* REQUIRED WORK
All lines below are to be output exactly as they stand.

"""

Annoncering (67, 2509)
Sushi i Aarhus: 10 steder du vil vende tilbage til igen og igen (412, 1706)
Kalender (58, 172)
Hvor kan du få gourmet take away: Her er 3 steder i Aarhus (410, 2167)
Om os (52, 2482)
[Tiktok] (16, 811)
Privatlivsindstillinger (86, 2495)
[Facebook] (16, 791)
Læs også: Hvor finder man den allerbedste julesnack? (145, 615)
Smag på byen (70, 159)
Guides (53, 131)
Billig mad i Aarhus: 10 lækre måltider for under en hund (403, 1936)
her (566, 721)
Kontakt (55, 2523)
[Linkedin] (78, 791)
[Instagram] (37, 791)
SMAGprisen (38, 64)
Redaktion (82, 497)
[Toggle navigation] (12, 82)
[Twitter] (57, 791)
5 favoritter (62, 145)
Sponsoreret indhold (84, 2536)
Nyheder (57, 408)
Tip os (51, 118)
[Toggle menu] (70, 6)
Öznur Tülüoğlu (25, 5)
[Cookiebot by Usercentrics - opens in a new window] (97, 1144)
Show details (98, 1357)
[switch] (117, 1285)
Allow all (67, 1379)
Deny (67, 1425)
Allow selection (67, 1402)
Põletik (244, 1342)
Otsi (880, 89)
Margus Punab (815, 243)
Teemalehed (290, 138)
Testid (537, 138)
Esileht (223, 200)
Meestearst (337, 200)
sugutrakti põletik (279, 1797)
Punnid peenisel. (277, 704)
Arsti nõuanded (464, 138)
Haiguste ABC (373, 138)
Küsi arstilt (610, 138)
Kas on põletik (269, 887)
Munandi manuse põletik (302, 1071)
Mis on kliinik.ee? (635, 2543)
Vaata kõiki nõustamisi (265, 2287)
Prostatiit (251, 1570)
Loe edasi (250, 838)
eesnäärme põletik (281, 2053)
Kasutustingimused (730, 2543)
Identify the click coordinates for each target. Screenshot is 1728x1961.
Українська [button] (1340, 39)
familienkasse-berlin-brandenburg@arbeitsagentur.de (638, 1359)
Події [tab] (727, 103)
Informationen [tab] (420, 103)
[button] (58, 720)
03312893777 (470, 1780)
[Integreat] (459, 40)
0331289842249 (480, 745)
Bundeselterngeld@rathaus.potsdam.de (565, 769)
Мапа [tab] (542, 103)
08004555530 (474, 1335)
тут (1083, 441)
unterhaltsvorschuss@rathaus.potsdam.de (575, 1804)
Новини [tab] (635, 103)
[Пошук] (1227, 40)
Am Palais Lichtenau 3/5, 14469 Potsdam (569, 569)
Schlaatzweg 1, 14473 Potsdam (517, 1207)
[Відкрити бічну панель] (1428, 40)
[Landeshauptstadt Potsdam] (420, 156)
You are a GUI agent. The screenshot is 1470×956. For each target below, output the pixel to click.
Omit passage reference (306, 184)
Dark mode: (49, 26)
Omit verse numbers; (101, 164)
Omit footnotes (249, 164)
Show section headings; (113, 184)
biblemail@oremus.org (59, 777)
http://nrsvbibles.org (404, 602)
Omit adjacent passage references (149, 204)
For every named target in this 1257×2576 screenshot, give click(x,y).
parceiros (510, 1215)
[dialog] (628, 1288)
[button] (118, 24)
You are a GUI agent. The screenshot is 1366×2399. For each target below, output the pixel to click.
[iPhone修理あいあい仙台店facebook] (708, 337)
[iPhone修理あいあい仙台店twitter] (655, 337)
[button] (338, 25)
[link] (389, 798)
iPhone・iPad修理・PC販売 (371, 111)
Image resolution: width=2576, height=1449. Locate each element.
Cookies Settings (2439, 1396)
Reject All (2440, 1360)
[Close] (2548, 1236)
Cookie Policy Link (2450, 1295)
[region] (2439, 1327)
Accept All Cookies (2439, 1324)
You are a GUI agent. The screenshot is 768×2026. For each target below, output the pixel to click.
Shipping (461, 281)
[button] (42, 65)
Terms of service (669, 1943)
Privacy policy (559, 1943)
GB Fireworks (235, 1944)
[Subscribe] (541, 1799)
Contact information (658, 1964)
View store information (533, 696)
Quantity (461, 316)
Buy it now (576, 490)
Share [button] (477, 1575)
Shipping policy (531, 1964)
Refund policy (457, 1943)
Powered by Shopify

"""

* YOUR RESPONSE
Annoncering (67, 2509)
Sushi i Aarhus: 10 steder du vil vende tilbage til igen og igen (412, 1706)
Kalender (58, 172)
Hvor kan du få gourmet take away: Her er 3 steder i Aarhus (410, 2167)
Om os (52, 2482)
[Tiktok] (16, 811)
Privatlivsindstillinger (86, 2495)
[Facebook] (16, 791)
Læs også: Hvor finder man den allerbedste julesnack? (145, 615)
Smag på byen (70, 159)
Guides (53, 131)
Billig mad i Aarhus: 10 lækre måltider for under en hund (403, 1936)
her (566, 721)
Kontakt (55, 2523)
[Linkedin] (78, 791)
[Instagram] (37, 791)
SMAGprisen (38, 64)
Redaktion (82, 497)
[Toggle navigation] (12, 82)
[Twitter] (57, 791)
5 favoritter (62, 145)
Sponsoreret indhold (84, 2536)
Nyheder (57, 408)
Tip os (51, 118)
[Toggle menu] (70, 6)
Öznur Tülüoğlu (25, 5)
[Cookiebot by Usercentrics - opens in a new window] (97, 1144)
Show details (98, 1357)
[switch] (117, 1285)
Allow all (67, 1379)
Deny (67, 1425)
Allow selection (67, 1402)
Põletik (244, 1342)
Otsi (880, 89)
Margus Punab (815, 243)
Teemalehed (290, 138)
Testid (537, 138)
Esileht (223, 200)
Meestearst (337, 200)
sugutrakti põletik (279, 1797)
Punnid peenisel. (277, 704)
Arsti nõuanded (464, 138)
Haiguste ABC (373, 138)
Küsi arstilt (610, 138)
Kas on põletik (269, 887)
Munandi manuse põletik (302, 1071)
Mis on kliinik.ee? (635, 2543)
Vaata kõiki nõustamisi (265, 2287)
Prostatiit (251, 1570)
Loe edasi (250, 838)
eesnäärme põletik (281, 2053)
Kasutustingimused (730, 2543)
Identify the click coordinates for each target. Screenshot is 1728x1961.
Українська [button] (1340, 39)
familienkasse-berlin-brandenburg@arbeitsagentur.de (638, 1359)
Події [tab] (727, 103)
Informationen [tab] (420, 103)
[button] (58, 720)
03312893777 (470, 1780)
[Integreat] (459, 40)
0331289842249 (480, 745)
Bundeselterngeld@rathaus.potsdam.de (565, 769)
Мапа [tab] (542, 103)
08004555530 (474, 1335)
тут (1083, 441)
unterhaltsvorschuss@rathaus.potsdam.de (575, 1804)
Новини [tab] (635, 103)
[Пошук] (1227, 40)
Am Palais Lichtenau 3/5, 14469 Potsdam (569, 569)
Schlaatzweg 1, 14473 Potsdam (517, 1207)
[Відкрити бічну панель] (1428, 40)
[Landeshauptstadt Potsdam] (420, 156)
You are a GUI agent. The screenshot is 1470×956. For each target below, output the pixel to click.
Omit passage reference (306, 184)
Dark mode: (49, 26)
Omit verse numbers; (101, 164)
Omit footnotes (249, 164)
Show section headings; (113, 184)
biblemail@oremus.org (59, 777)
http://nrsvbibles.org (404, 602)
Omit adjacent passage references (149, 204)
For every named target in this 1257×2576 screenshot, give click(x,y).
parceiros (510, 1215)
[dialog] (628, 1288)
[button] (118, 24)
You are a GUI agent. The screenshot is 1366×2399. For each target below, output the pixel to click.
[iPhone修理あいあい仙台店facebook] (708, 337)
[iPhone修理あいあい仙台店twitter] (655, 337)
[button] (338, 25)
[link] (389, 798)
iPhone・iPad修理・PC販売 (371, 111)
Image resolution: width=2576, height=1449. Locate each element.
Cookies Settings (2439, 1396)
Reject All (2440, 1360)
[Close] (2548, 1236)
Cookie Policy Link (2450, 1295)
[region] (2439, 1327)
Accept All Cookies (2439, 1324)
You are a GUI agent. The screenshot is 768×2026. For each target below, output the pixel to click.
Shipping (461, 281)
[button] (42, 65)
Terms of service (669, 1943)
Privacy policy (559, 1943)
GB Fireworks (235, 1944)
[Subscribe] (541, 1799)
Contact information (658, 1964)
View store information (533, 696)
Quantity (461, 316)
Buy it now (576, 490)
Share [button] (477, 1575)
Shipping policy (531, 1964)
Refund policy (457, 1943)
Powered by Shopify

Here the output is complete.